WHAT YOU NEED TO DO: Only one stretch of the data is wanted: the line containing "13 December cell", the line containing "Image resolution: width=2133", and every line between them, copied exactly.

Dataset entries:
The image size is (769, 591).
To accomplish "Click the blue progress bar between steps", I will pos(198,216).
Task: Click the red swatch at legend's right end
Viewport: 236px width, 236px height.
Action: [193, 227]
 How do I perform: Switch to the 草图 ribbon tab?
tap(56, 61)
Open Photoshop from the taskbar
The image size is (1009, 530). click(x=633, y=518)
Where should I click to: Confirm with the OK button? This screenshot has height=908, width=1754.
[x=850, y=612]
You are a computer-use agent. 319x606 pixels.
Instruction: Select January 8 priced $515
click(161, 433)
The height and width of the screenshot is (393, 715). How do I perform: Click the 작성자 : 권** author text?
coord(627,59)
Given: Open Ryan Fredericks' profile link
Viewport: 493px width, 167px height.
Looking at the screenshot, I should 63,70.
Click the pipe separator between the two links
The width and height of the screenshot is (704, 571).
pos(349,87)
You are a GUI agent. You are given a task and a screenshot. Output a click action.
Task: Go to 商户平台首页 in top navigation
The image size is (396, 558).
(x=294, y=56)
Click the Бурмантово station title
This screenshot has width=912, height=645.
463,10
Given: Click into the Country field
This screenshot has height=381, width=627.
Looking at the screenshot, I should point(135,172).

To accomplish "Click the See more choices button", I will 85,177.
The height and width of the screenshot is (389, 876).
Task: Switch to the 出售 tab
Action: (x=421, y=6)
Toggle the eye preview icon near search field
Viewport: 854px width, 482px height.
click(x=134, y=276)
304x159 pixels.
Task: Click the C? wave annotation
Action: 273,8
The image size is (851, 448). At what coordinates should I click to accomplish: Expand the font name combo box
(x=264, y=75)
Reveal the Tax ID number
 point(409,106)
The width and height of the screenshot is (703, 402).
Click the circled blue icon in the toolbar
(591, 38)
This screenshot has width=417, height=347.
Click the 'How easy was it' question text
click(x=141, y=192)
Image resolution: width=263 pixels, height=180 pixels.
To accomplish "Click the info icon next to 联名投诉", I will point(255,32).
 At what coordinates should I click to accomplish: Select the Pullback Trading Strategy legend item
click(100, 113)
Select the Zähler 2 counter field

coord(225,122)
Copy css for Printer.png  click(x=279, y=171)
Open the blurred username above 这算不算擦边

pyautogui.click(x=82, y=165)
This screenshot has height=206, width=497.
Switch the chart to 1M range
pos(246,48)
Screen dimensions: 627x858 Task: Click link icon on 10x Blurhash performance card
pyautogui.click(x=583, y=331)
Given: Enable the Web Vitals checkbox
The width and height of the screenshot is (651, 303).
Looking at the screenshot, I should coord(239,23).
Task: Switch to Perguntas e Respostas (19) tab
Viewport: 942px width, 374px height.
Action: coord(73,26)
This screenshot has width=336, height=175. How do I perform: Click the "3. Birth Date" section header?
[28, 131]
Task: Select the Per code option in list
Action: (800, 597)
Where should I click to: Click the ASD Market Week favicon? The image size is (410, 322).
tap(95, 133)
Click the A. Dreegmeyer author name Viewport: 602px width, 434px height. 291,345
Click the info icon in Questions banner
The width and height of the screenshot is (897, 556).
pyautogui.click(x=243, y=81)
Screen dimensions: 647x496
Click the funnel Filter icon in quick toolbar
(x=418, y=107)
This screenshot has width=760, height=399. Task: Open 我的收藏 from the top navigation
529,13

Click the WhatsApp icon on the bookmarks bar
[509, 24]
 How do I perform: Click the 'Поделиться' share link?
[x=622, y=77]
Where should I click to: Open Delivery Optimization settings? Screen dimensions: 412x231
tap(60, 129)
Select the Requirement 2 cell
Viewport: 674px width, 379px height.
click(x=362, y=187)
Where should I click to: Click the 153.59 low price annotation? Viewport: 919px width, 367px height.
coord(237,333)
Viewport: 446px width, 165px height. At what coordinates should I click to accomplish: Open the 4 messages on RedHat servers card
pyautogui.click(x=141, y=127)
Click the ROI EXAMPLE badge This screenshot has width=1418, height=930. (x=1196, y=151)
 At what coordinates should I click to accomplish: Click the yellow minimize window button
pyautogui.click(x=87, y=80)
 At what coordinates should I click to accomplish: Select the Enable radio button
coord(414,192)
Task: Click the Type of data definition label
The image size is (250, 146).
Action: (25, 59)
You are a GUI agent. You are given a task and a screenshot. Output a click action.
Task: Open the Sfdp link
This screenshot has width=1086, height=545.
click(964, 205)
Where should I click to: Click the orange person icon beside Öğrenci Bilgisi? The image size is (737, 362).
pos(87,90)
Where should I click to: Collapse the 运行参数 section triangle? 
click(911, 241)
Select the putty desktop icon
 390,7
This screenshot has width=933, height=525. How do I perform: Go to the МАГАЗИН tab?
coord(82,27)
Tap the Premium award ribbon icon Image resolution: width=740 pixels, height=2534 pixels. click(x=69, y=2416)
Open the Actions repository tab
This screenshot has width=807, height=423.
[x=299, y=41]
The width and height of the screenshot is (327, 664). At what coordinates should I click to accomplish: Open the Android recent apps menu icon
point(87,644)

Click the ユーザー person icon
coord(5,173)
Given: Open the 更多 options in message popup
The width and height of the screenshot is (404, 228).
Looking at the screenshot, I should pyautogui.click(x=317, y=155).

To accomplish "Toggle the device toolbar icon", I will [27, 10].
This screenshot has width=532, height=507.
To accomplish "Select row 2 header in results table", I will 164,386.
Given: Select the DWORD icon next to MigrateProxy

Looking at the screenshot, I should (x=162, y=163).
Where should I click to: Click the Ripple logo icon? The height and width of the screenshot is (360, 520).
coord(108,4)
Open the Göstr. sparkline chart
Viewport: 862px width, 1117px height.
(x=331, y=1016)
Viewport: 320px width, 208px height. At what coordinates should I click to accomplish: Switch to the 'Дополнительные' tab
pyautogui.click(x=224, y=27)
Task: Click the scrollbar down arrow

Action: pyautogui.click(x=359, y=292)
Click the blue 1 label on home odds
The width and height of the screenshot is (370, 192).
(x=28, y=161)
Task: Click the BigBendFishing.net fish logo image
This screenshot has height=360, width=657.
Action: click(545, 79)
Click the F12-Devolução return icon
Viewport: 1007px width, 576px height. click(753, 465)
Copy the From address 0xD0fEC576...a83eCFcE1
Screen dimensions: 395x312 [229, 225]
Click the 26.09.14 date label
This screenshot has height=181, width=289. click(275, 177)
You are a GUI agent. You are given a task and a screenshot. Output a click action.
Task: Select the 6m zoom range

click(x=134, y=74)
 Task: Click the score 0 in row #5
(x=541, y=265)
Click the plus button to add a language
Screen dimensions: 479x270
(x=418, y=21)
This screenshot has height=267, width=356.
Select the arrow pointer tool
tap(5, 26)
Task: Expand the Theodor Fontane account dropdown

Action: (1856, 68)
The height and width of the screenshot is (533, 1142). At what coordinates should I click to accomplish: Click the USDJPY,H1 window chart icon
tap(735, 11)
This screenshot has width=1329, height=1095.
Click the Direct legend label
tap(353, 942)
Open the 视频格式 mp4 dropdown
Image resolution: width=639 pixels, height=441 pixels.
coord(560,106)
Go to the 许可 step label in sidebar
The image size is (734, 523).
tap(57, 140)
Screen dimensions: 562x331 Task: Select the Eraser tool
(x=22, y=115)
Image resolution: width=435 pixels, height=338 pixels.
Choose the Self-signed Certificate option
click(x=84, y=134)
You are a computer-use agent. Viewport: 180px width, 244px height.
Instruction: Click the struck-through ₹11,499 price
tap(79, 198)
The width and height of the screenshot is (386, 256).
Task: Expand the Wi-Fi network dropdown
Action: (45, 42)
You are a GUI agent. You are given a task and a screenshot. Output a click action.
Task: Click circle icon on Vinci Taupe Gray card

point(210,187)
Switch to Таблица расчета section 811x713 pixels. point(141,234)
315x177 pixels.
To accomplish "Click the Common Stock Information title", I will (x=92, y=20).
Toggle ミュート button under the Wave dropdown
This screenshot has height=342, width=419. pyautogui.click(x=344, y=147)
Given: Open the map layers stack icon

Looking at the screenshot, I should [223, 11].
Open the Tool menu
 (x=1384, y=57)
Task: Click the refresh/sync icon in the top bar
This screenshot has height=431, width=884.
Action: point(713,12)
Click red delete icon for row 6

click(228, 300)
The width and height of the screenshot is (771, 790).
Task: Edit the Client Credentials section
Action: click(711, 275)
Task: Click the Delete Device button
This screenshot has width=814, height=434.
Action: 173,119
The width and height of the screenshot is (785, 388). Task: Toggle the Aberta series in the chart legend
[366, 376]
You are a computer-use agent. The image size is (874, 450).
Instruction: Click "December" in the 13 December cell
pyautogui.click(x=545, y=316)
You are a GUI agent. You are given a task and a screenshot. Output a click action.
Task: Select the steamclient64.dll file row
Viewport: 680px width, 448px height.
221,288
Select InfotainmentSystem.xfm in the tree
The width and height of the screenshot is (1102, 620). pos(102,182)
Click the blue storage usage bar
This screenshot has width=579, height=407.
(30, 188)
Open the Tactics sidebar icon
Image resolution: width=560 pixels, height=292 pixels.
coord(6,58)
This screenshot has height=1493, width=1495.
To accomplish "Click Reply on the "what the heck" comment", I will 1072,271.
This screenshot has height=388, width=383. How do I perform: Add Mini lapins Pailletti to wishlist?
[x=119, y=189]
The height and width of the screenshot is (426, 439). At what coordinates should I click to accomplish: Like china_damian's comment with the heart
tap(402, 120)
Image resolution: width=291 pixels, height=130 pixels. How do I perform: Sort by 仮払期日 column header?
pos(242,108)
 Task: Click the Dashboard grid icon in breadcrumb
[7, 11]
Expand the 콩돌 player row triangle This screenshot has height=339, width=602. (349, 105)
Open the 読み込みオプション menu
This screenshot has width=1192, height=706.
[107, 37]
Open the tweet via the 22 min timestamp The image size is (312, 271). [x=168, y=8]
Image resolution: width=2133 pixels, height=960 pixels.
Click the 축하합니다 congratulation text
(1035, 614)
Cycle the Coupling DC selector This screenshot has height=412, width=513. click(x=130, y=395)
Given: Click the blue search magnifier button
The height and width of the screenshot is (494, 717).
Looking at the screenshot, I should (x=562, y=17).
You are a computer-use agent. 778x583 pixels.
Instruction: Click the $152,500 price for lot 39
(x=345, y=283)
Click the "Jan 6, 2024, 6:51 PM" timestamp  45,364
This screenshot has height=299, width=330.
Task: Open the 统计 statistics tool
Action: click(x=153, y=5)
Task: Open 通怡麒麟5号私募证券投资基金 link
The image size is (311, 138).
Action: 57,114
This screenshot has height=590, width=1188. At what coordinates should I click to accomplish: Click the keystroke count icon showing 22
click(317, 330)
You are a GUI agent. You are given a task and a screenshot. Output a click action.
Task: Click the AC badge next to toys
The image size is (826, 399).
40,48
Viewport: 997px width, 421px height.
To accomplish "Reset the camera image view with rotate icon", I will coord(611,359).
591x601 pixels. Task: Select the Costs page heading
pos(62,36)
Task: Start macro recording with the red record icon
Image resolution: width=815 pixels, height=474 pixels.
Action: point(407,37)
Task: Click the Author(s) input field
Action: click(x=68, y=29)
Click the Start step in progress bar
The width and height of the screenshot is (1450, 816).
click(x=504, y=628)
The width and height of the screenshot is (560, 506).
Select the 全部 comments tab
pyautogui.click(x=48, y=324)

RESULT OF THIS TASK:
Instruction: Click "December" in the 13 December cell
pyautogui.click(x=545, y=316)
You are a GUI agent. You are given a task and a screenshot. Output a click action.
Task: Select the steamclient64.dll file row
Viewport: 680px width, 448px height.
221,288
Select InfotainmentSystem.xfm in the tree
The width and height of the screenshot is (1102, 620). pos(102,182)
Click the blue storage usage bar
This screenshot has width=579, height=407.
(30, 188)
Open the Tactics sidebar icon
Image resolution: width=560 pixels, height=292 pixels.
coord(6,58)
This screenshot has height=1493, width=1495.
To accomplish "Click Reply on the "what the heck" comment", I will 1072,271.
This screenshot has height=388, width=383. How do I perform: Add Mini lapins Pailletti to wishlist?
[x=119, y=189]
The height and width of the screenshot is (426, 439). At what coordinates should I click to accomplish: Like china_damian's comment with the heart
tap(402, 120)
Image resolution: width=291 pixels, height=130 pixels. How do I perform: Sort by 仮払期日 column header?
pos(242,108)
 Task: Click the Dashboard grid icon in breadcrumb
[7, 11]
Expand the 콩돌 player row triangle This screenshot has height=339, width=602. (349, 105)
Open the 読み込みオプション menu
This screenshot has width=1192, height=706.
[107, 37]
Open the tweet via the 22 min timestamp The image size is (312, 271). [x=168, y=8]
Image resolution: width=2133 pixels, height=960 pixels.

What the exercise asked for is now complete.